## EXERCISE OBJECTIVE
Repeat the entries that follow from start to finish, keeping every character.

[Stored records]

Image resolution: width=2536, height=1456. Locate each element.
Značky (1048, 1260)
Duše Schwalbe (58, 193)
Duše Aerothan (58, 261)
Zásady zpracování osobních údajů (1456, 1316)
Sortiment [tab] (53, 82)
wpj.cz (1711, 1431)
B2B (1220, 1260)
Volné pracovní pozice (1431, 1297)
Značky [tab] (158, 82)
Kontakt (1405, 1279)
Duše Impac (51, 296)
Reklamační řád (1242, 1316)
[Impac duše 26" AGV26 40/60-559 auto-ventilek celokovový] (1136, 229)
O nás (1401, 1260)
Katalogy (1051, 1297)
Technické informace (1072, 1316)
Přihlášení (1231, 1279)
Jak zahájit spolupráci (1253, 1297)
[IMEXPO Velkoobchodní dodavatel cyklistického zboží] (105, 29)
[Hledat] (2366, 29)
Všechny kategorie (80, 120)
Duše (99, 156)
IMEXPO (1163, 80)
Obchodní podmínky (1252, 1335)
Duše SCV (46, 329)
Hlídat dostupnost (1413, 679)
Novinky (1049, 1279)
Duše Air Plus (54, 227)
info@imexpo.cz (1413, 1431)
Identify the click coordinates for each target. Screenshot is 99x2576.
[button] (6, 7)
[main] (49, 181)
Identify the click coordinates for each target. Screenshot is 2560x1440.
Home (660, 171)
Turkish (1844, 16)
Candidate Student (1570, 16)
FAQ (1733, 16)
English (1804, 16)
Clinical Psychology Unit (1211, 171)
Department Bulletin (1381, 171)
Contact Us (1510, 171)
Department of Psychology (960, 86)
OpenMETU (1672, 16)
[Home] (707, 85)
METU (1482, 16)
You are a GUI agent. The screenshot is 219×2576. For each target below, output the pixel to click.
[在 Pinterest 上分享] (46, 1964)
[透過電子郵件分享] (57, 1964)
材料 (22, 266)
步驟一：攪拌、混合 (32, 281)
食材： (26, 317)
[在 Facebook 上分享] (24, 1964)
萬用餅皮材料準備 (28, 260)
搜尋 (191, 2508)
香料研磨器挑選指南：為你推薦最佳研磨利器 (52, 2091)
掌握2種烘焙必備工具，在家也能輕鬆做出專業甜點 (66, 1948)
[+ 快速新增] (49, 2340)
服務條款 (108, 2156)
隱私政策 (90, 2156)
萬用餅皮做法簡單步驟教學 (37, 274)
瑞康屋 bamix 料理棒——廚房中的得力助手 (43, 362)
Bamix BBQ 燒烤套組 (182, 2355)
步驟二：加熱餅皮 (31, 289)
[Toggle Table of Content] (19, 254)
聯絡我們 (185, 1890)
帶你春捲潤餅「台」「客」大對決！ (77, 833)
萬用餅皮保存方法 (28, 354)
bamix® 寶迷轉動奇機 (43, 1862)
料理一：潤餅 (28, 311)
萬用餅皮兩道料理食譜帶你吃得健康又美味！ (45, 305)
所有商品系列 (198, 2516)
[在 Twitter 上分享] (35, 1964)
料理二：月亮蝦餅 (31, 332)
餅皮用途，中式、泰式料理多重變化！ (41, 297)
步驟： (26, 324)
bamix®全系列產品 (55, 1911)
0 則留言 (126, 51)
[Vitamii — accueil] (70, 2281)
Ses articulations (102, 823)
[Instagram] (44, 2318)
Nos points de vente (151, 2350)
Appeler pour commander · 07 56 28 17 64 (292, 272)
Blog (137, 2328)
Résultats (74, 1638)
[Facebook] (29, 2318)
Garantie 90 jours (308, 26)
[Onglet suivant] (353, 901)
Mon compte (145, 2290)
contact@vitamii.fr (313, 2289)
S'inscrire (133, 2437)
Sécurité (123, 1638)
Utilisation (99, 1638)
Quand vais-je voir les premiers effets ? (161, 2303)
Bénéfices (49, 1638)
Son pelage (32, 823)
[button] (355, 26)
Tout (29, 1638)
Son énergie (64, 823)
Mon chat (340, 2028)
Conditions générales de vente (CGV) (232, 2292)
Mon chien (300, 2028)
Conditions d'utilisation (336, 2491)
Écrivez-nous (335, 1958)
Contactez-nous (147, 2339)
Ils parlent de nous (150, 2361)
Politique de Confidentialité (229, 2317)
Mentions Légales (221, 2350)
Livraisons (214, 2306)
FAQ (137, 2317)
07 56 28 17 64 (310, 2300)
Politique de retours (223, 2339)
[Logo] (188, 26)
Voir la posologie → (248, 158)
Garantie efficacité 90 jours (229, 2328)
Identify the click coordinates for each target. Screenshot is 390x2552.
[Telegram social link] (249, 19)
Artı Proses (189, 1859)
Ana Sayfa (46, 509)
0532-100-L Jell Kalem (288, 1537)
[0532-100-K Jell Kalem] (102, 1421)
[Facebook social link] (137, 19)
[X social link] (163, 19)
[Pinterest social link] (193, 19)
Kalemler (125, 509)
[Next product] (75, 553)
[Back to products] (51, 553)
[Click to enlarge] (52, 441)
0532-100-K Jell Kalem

## RESULT
Image resolution: width=2536, height=1456. Locate each element.
Značky (1048, 1260)
Duše Schwalbe (58, 193)
Duše Aerothan (58, 261)
Zásady zpracování osobních údajů (1456, 1316)
Sortiment [tab] (53, 82)
wpj.cz (1711, 1431)
B2B (1220, 1260)
Volné pracovní pozice (1431, 1297)
Značky [tab] (158, 82)
Kontakt (1405, 1279)
Duše Impac (51, 296)
Reklamační řád (1242, 1316)
[Impac duše 26" AGV26 40/60-559 auto-ventilek celokovový] (1136, 229)
O nás (1401, 1260)
Katalogy (1051, 1297)
Technické informace (1072, 1316)
Přihlášení (1231, 1279)
Jak zahájit spolupráci (1253, 1297)
[IMEXPO Velkoobchodní dodavatel cyklistického zboží] (105, 29)
[Hledat] (2366, 29)
Všechny kategorie (80, 120)
Duše (99, 156)
IMEXPO (1163, 80)
Obchodní podmínky (1252, 1335)
Duše SCV (46, 329)
Hlídat dostupnost (1413, 679)
Novinky (1049, 1279)
Duše Air Plus (54, 227)
info@imexpo.cz (1413, 1431)
Identify the click coordinates for each target. Screenshot is 99x2576.
[button] (6, 7)
[main] (49, 181)
Identify the click coordinates for each target. Screenshot is 2560x1440.
Home (660, 171)
Turkish (1844, 16)
Candidate Student (1570, 16)
FAQ (1733, 16)
English (1804, 16)
Clinical Psychology Unit (1211, 171)
Department Bulletin (1381, 171)
Contact Us (1510, 171)
Department of Psychology (960, 86)
OpenMETU (1672, 16)
[Home] (707, 85)
METU (1482, 16)
You are a GUI agent. The screenshot is 219×2576. For each target below, output the pixel to click.
[在 Pinterest 上分享] (46, 1964)
[透過電子郵件分享] (57, 1964)
材料 (22, 266)
步驟一：攪拌、混合 (32, 281)
食材： (26, 317)
[在 Facebook 上分享] (24, 1964)
萬用餅皮材料準備 (28, 260)
搜尋 (191, 2508)
香料研磨器挑選指南：為你推薦最佳研磨利器 (52, 2091)
掌握2種烘焙必備工具，在家也能輕鬆做出專業甜點 (66, 1948)
[+ 快速新增] (49, 2340)
服務條款 (108, 2156)
隱私政策 (90, 2156)
萬用餅皮做法簡單步驟教學 (37, 274)
瑞康屋 bamix 料理棒——廚房中的得力助手 (43, 362)
Bamix BBQ 燒烤套組 (182, 2355)
步驟二：加熱餅皮 (31, 289)
[Toggle Table of Content] (19, 254)
聯絡我們 (185, 1890)
帶你春捲潤餅「台」「客」大對決！ (77, 833)
萬用餅皮保存方法 (28, 354)
bamix® 寶迷轉動奇機 (43, 1862)
料理一：潤餅 (28, 311)
萬用餅皮兩道料理食譜帶你吃得健康又美味！ (45, 305)
所有商品系列 (198, 2516)
[在 Twitter 上分享] (35, 1964)
料理二：月亮蝦餅 (31, 332)
餅皮用途，中式、泰式料理多重變化！ (41, 297)
步驟： (26, 324)
bamix®全系列產品 (55, 1911)
0 則留言 (126, 51)
[Vitamii — accueil] (70, 2281)
Ses articulations (102, 823)
[Instagram] (44, 2318)
Nos points de vente (151, 2350)
Appeler pour commander · 07 56 28 17 64 (292, 272)
Blog (137, 2328)
Résultats (74, 1638)
[Facebook] (29, 2318)
Garantie 90 jours (308, 26)
[Onglet suivant] (353, 901)
Mon compte (145, 2290)
contact@vitamii.fr (313, 2289)
S'inscrire (133, 2437)
Sécurité (123, 1638)
Utilisation (99, 1638)
Quand vais-je voir les premiers effets ? (161, 2303)
Bénéfices (49, 1638)
Son pelage (32, 823)
[button] (355, 26)
Tout (29, 1638)
Son énergie (64, 823)
Mon chat (340, 2028)
Conditions générales de vente (CGV) (232, 2292)
Mon chien (300, 2028)
Conditions d'utilisation (336, 2491)
Écrivez-nous (335, 1958)
Contactez-nous (147, 2339)
Ils parlent de nous (150, 2361)
Politique de Confidentialité (229, 2317)
Mentions Légales (221, 2350)
Livraisons (214, 2306)
FAQ (137, 2317)
07 56 28 17 64 (310, 2300)
Politique de retours (223, 2339)
[Logo] (188, 26)
Voir la posologie → (248, 158)
Garantie efficacité 90 jours (229, 2328)
Identify the click coordinates for each target. Screenshot is 390x2552.
[Telegram social link] (249, 19)
Artı Proses (189, 1859)
Ana Sayfa (46, 509)
0532-100-L Jell Kalem (288, 1537)
[0532-100-K Jell Kalem] (102, 1421)
[Facebook social link] (137, 19)
[X social link] (163, 19)
[Pinterest social link] (193, 19)
Kalemler (125, 509)
[Next product] (75, 553)
[Back to products] (51, 553)
[Click to enlarge] (52, 441)
0532-100-K Jell Kalem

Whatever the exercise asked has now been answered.